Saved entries

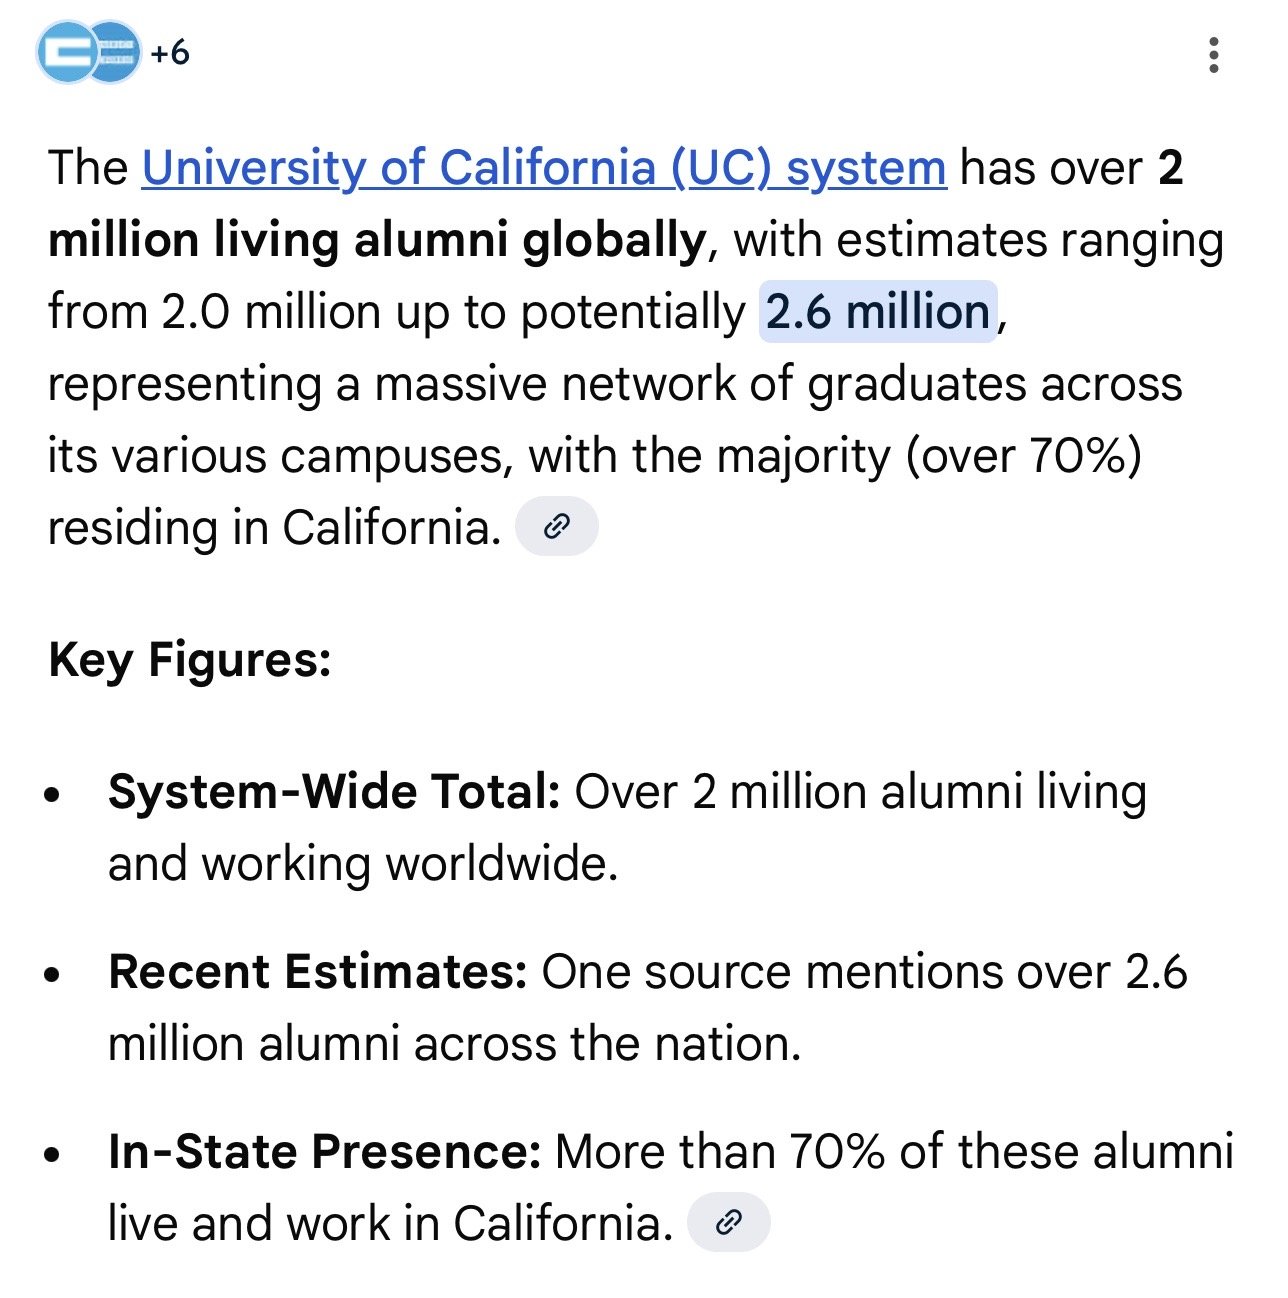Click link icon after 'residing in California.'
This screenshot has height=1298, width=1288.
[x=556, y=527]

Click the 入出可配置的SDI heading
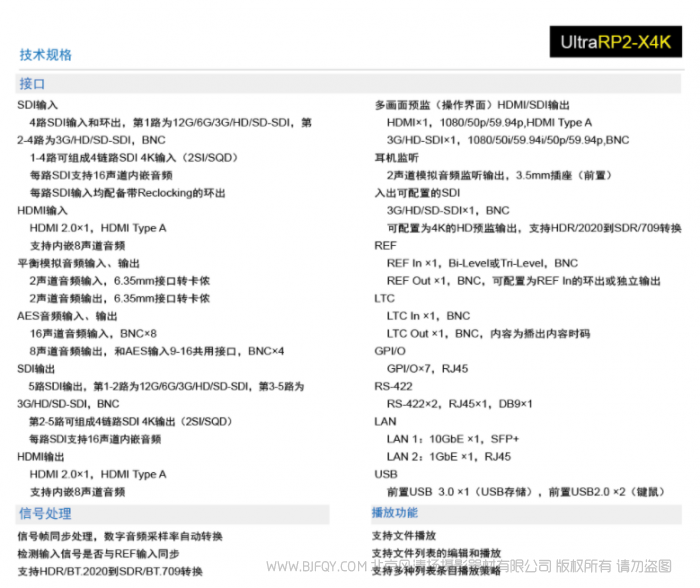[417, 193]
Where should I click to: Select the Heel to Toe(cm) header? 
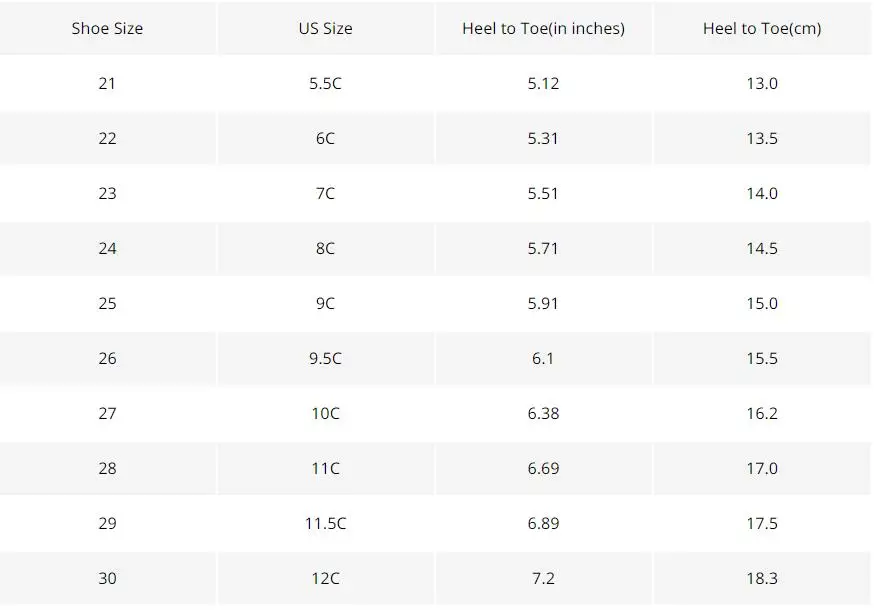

**EXERCISE PROMPT:** Please, leaving out all pictures, transcribe exactly the lines above from the one containing "Click the 入出可配置的SDI heading" through the final line, both included.

**ANSWER SECTION:**
Click the 入出可配置的SDI heading
[417, 193]
Where should I click to: Select the Heel to Toe(cm) header? 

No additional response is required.